═══ Passage ═══

From Singapore’s trade statistics, it can be seen that intraindustry trade is very common in Singapore. For example, it both imports and exports agricultural goods such as alcohol of less than 80% volume and non-agricultural goods such as electronic integrated circuits and petroleum oils. Both Ricardian and Heckscher-Ohlin Model fail to explain this kind of trade pattern. It is made possible because of internal economies of scale when an individual firm experiences falling average costs as it increases production, and external economies of scale when the firm’s average costs fall with industry output. It benefits the country by lowering both the prices of imports and exports, increasing number of firms and increasing consumer choices. With Singapore’s industrial policies facilitated by the government such as broad-based tax incentives and research funding under the Research Innovation Enterprise plan (Singapore Country Commercial Guide), its intraindustry trade has helped the country achieving a significant economic growth.

Singapore is generally a free port and an open economy. More than 99% of all imports into Singapore enter the country duty-free. For social and environmental reasons, Singapore levies high excise taxes on distilled spirits and wine, tobacco products, motor vehicles and petroleum products. As a nation with a small domestic market that depends on imports for food, energy, and industrial raw materials, Singapore places the highest priority on the multilateral trading system embodied by the World Trade Organization (WTO). It believes that the WTO can provide a stable framework for developing sound multilateral rules that ensure that goods and services can flow freely with minimum impediment. The primary objective of Singapore’s trade policy is to guard its trading interest by ensuring a free and open international trading environment.

═══ Extracted entries ═══

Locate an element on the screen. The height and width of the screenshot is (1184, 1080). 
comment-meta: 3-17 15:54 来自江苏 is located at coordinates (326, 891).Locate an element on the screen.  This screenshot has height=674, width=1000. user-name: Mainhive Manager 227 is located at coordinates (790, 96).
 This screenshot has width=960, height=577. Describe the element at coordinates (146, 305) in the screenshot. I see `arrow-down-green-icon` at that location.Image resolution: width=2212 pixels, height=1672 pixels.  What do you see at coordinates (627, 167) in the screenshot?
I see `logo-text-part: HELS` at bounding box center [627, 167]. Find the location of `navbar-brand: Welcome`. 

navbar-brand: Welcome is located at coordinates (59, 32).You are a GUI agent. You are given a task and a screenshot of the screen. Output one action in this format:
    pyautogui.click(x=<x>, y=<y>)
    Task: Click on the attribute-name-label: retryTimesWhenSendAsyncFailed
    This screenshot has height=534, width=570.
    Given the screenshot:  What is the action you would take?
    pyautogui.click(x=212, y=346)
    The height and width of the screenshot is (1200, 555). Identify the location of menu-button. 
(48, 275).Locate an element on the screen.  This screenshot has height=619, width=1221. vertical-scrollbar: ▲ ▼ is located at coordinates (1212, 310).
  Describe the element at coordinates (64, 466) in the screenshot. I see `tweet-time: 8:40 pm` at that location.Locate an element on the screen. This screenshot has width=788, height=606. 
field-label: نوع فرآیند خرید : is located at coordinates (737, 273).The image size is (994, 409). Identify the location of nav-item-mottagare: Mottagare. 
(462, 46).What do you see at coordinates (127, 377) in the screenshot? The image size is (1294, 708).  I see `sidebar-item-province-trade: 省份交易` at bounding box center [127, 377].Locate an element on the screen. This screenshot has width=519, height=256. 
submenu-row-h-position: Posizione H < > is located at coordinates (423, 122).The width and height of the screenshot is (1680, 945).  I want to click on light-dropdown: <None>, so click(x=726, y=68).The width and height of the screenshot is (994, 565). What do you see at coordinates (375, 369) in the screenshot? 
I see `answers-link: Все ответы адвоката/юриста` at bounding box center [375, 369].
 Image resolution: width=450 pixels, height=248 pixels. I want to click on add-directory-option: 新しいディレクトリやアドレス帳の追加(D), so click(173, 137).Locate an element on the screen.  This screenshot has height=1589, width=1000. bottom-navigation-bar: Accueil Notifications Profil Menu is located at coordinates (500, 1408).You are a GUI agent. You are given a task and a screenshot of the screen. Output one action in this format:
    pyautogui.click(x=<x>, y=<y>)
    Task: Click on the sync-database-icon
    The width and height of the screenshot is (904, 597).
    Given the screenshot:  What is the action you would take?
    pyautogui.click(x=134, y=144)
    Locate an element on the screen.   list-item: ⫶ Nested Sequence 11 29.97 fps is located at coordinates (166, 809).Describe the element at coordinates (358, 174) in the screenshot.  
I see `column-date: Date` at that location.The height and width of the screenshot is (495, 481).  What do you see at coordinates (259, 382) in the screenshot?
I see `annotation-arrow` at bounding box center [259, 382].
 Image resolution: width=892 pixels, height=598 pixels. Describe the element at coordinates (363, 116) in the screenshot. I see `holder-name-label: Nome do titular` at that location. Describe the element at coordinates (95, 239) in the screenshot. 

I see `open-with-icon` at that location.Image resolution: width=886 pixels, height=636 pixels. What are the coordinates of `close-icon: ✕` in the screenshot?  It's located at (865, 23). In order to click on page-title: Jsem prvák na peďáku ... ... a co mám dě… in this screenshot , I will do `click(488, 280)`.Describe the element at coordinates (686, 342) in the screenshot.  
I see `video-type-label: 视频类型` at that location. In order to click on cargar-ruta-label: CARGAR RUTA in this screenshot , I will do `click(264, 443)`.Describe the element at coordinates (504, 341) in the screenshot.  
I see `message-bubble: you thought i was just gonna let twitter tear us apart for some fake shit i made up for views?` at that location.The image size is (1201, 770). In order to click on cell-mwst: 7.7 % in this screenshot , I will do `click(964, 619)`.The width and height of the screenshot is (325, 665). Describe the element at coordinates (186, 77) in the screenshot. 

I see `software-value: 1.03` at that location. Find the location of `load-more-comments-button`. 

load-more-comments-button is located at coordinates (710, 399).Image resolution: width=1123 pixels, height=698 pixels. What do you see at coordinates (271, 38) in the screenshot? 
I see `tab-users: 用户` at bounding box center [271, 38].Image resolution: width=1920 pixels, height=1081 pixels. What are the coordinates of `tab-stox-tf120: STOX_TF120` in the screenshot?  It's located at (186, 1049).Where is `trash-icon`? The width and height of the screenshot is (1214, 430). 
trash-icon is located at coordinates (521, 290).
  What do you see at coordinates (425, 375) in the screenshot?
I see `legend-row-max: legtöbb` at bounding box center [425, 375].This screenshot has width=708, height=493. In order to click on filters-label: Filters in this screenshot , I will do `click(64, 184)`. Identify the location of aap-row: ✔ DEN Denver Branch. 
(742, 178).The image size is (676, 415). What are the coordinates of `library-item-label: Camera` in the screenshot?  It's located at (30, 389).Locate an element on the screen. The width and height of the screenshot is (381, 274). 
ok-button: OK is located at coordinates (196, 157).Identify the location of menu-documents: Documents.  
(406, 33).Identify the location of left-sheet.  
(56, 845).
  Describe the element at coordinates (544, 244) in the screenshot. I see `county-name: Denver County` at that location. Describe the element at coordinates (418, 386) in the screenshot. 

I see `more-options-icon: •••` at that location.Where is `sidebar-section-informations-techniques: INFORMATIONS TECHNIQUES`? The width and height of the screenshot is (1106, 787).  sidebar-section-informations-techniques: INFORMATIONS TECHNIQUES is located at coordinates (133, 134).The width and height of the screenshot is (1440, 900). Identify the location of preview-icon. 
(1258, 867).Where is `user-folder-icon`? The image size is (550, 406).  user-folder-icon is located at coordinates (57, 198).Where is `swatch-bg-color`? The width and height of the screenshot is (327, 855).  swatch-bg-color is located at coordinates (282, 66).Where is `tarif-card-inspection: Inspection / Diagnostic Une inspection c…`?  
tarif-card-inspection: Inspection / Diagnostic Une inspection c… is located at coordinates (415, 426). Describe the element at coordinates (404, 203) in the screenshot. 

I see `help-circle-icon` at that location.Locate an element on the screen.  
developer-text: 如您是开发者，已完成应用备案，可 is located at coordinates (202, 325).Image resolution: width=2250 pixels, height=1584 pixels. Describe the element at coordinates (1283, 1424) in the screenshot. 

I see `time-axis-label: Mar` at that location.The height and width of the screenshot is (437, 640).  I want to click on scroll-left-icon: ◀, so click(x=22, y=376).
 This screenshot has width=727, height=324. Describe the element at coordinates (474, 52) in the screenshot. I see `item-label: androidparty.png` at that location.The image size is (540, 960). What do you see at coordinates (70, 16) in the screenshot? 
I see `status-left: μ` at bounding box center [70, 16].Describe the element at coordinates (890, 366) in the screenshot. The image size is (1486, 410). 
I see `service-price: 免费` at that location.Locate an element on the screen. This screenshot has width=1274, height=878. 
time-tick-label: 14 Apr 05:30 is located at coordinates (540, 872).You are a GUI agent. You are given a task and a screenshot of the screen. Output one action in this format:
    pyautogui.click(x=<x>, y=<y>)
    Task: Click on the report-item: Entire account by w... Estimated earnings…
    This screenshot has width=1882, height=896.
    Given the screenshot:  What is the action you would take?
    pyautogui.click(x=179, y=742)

═══

Tasks:
- 1) Reproduce the passage on Singapore's trade starting at "Singapore is generally" and ending at "international trading environment.", substituting "liquor" for "distilled spirits".
- 2) Summarize the passage on Singapore's trade in two sentences.

Results by task:
- 1)
Singapore is generally a free port and an open economy. More than 99% of all imports into Singapore enter the country duty-free. For social and environmental reasons, Singapore levies high excise taxes on liquor and wine, tobacco products, motor vehicles and petroleum products. As a nation with a small domestic market that depends on imports for food, energy, and industrial raw materials, Singapore places the highest priority on the multilateral trading system embodied by the World Trade Organization (WTO). It believes that the WTO can provide a stable framework for developing sound multilateral rules that ensure that goods and services can flow freely with minimum impediment. The primary objective of Singapore’s trade policy is to guard its trading interest by ensuring a free and open international trading environment.

- 2) Singapore engages widely in intraindustry trade, which economies of scale make possible and which lowers prices and increases the number of firms and consumer choices; aided by government industrial policies, it has helped the country achieve significant economic growth. As a largely duty-free open economy dependent on imports, Singapore gives the highest priority to the WTO's multilateral trading system, and its trade policy chiefly seeks a free and open international trading environment.